Strenge voedselveiligheidseisen
Mosselen groeien op in de vrije natuur. Ze halen hun voedsel uit het water. De natuurlijke leefomgeving – het schone, voedselrijke water – is van cruciaal belang voor de mossel. In het water van de Waddenzee of Oosterschelde doen zich zelden problemen voor, maar er kunnen – zeker bij het stijgen van de watertemperatuur – toxine vormende algen of bacteriën in het water voorkomen. De mosselsector houdt rekening met dit risico en de Nederlandse Voedsel- en Warenautoriteit (NVWA) houdt scherp toezicht op de wateren waarin schelpdieren worden gekweekt. Als monsters uit een gebied te hoge waarden aantonen, sluit de NVWA het desbetreffende deelgebied preventief totdat nieuwe monsters aantonen dat de situatie weer normaal is. Dit zogenoemde “early warning and respons”-systeem zorgt ervoor dat een voedselveilig product naar de mosselverwerkende bedrijven en dus naar de markt gaat.
Mosselen worden dus pas opgevist nadat is gebleken dat er geen schadelijke algen, bacteriën of virussen mee komen. Daarna worden ze door de mosselverwerkende bedrijven – na aankoop en registratie bij de Nederlandse Mosselveiling – op de zogenaamde verwaterpercelen in de Oosterschelde of in bassins op de kade schoon en zandvrij gespoeld. Tijdens dit proces wordt voortdurend gecontroleerd op kwaliteit zodat de voedselveiligheid geborgd blijft. De verpakking in lekvrije bakken of (jute) zakken zorgt voor een houdbaarheid (mits gekoeld) van ± 7 dagen.
Mosselen en plastics
Met enige regelmaat verschijnen er berichten in de media over de aanwezigheid van micro- en nanoplastics in mosselen en mogelijke risico’s hiervan voor de consument. Op verzoek van Stichting Kwaliteitszaken Schelpdieren heeft Wageningen Marine Research in augustus 2017 een rapport opgesteld met een goede analyse van recente internationale studies over dit onderwerp. Bovendien zijn in het rapport de antwoorden terug te vinden op veelgestelde vragen. Het volledige rapport is hier te downloaden. Wij geven een korte samenvatting:
Plastic afval is in verschillende formaten aanwezig in het leef- en zeemilieu. Afbraak vindt niet of nauwelijks plaats, maar het plastic valt wel uiteen in steeds kleinere stukjes. Mosselen kunnen hele kleine stukjes plastic – zogenaamde microplastics van 5 tot 40 micrometer groot (0,005 tot 0,040 mm) – uit het water filteren. De mossel herkent in elk geval een deel van dit microplastic als oneetbaar en slikt dat niet in, desondanks kunnen minuscule plastic stukjes in het maagdarmkanaal van de mossel terecht komen.
Wanneer wij mosselen eten, worden deze mogelijk aanwezige plastic deeltjes nauwelijks vanuit ons spijsverteringskanaal opgenomen. Als onverteerbare deeltjes verlaten deze op natuurlijke wijze ons lichaam.
Het is niet bekend of en in welke mate in mosselen of ander voedsel nog vele malen kleinere nanoplastic deeltjes (0,000001 mm) aanwezig zijn.

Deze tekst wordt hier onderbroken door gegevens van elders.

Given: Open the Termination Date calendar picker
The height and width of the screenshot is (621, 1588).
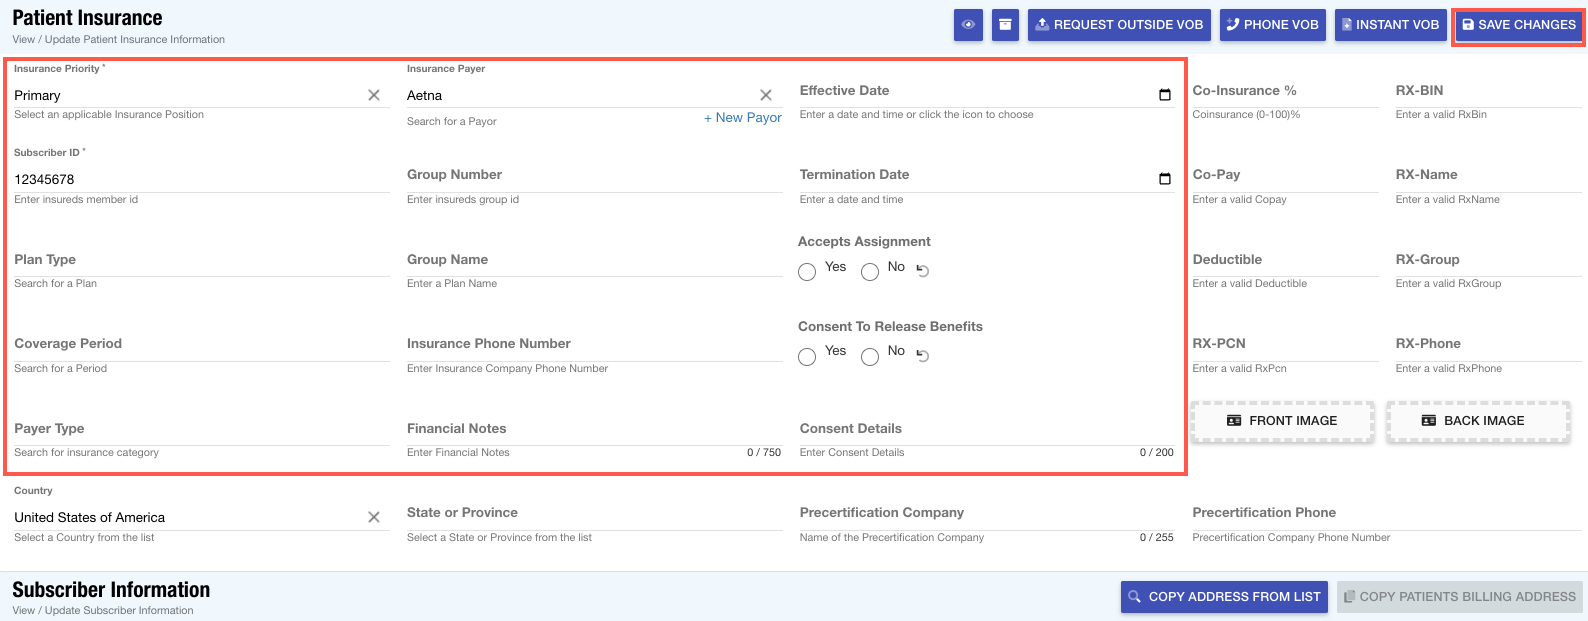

De huidige analysetechnieken zijn niet toereikend om deze extreem kleine deeltjes te detecteren. Ook is in de onderzoekswereld nog onvoldoende kennis beschikbaar om vast te stellen of deze nanodeeltjes gezondheidsrisico’s opleveren.
Al met al is er geen reden om aan te nemen dat consumptie van mosselen, als onderdeel van een normaal menu, een substantiële bijdrage levert aan de blootstelling van mensen aan micro- en nanoplastics. Huisstof bijvoorbeeld is hiervoor een veel grotere bron.